Очаровать, ослепить... обставить свидание небывалыми признаками величия, пышности, торжественности, богатства... Для караулов и почетной стражи в Эрфурте стянуты гвардейские гренадеры и лучшие полки. Навалила орава придворных, стада прислуги, с бронзой, фарфором, серебром, золотом, гобеленами и роскошной мебелью из Тюильри... Все лучшее и изящнейшее, что в течение столетий сработали миллионы рук французов, самое дорогое, над чем трудился гений француза, - все это свезено в Эрфурт и театр французский с знаменитыми Тальмой, Жоржем Дюшенуа...

Двигается огромный кортеж Александра.
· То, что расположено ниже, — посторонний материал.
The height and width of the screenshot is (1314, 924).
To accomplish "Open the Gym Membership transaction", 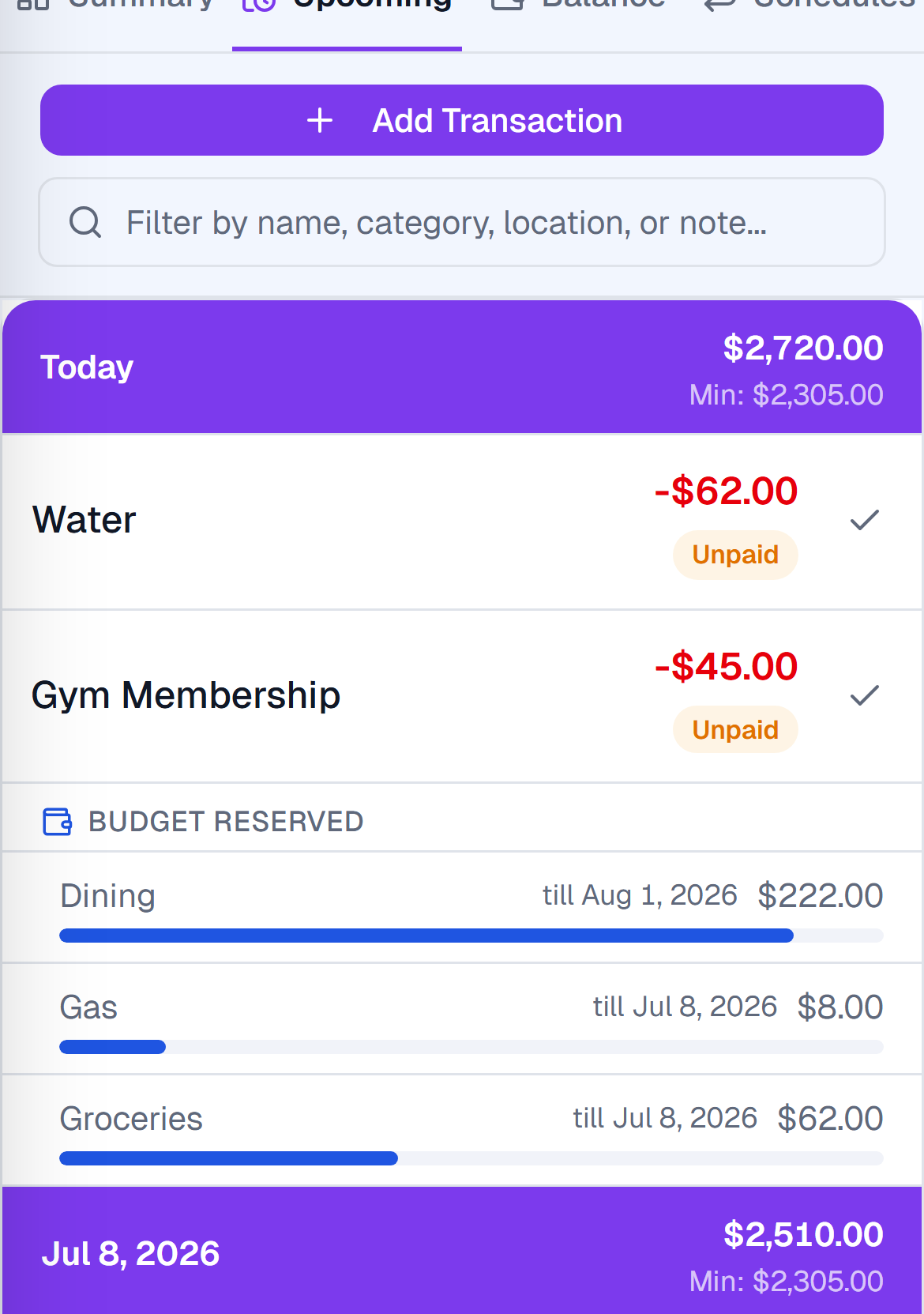I will click(x=462, y=696).
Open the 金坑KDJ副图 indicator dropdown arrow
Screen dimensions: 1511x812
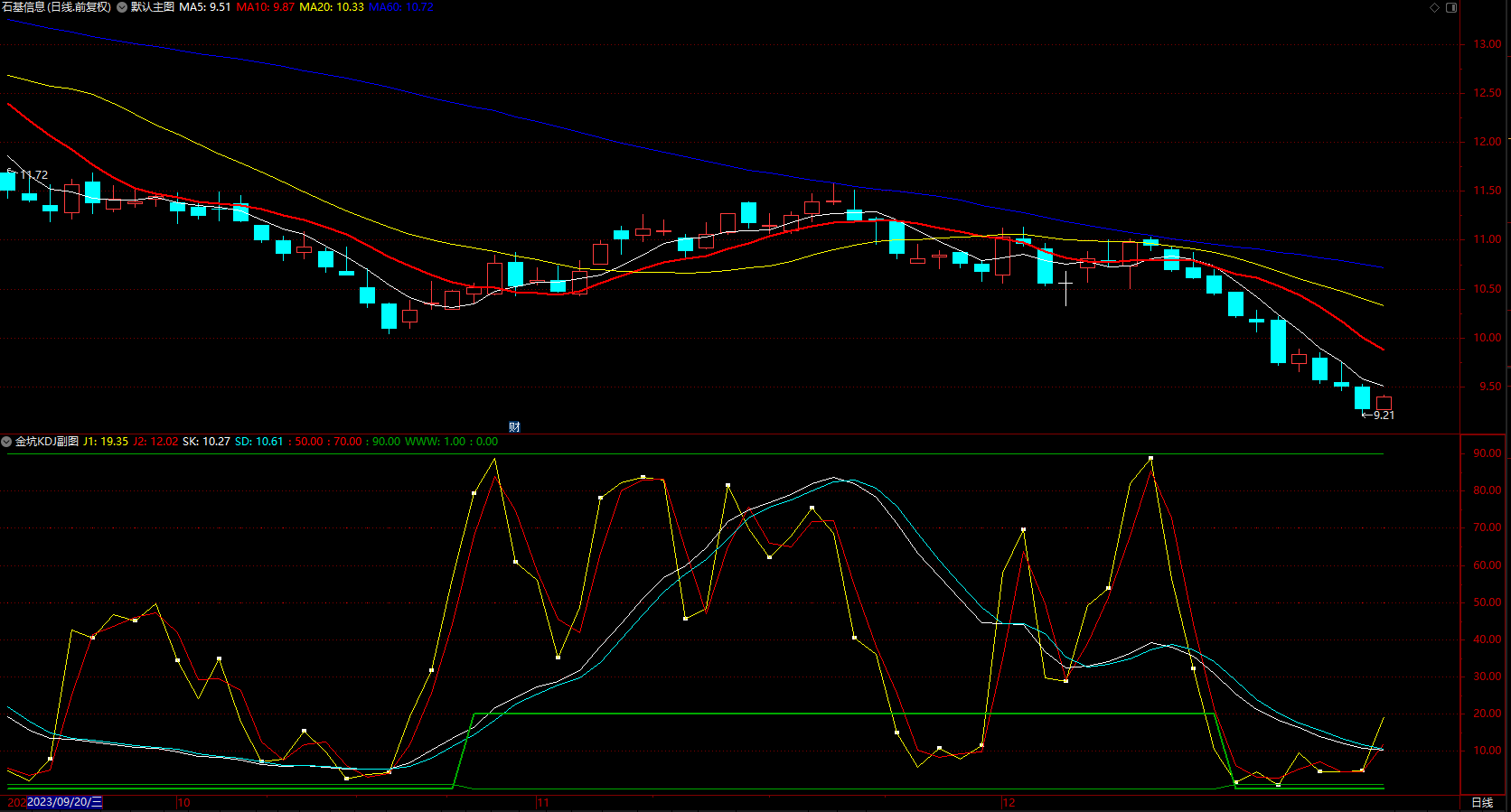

В свите его - великий князь Константин Павлович, обер-гоф-маршал граф Толстой, министр иностранных дел Румянцев, генерал-адъютант князь Волконский, Сперанский, которого задумчивые глаза смотрят грустно... Этот звон величия, звон золота почему-то напоминает ему церковный звон и это тоскливое:

У Данилы у попа в большой колокол звонят,

В большой колокол звонят - знать, Параню хоронят...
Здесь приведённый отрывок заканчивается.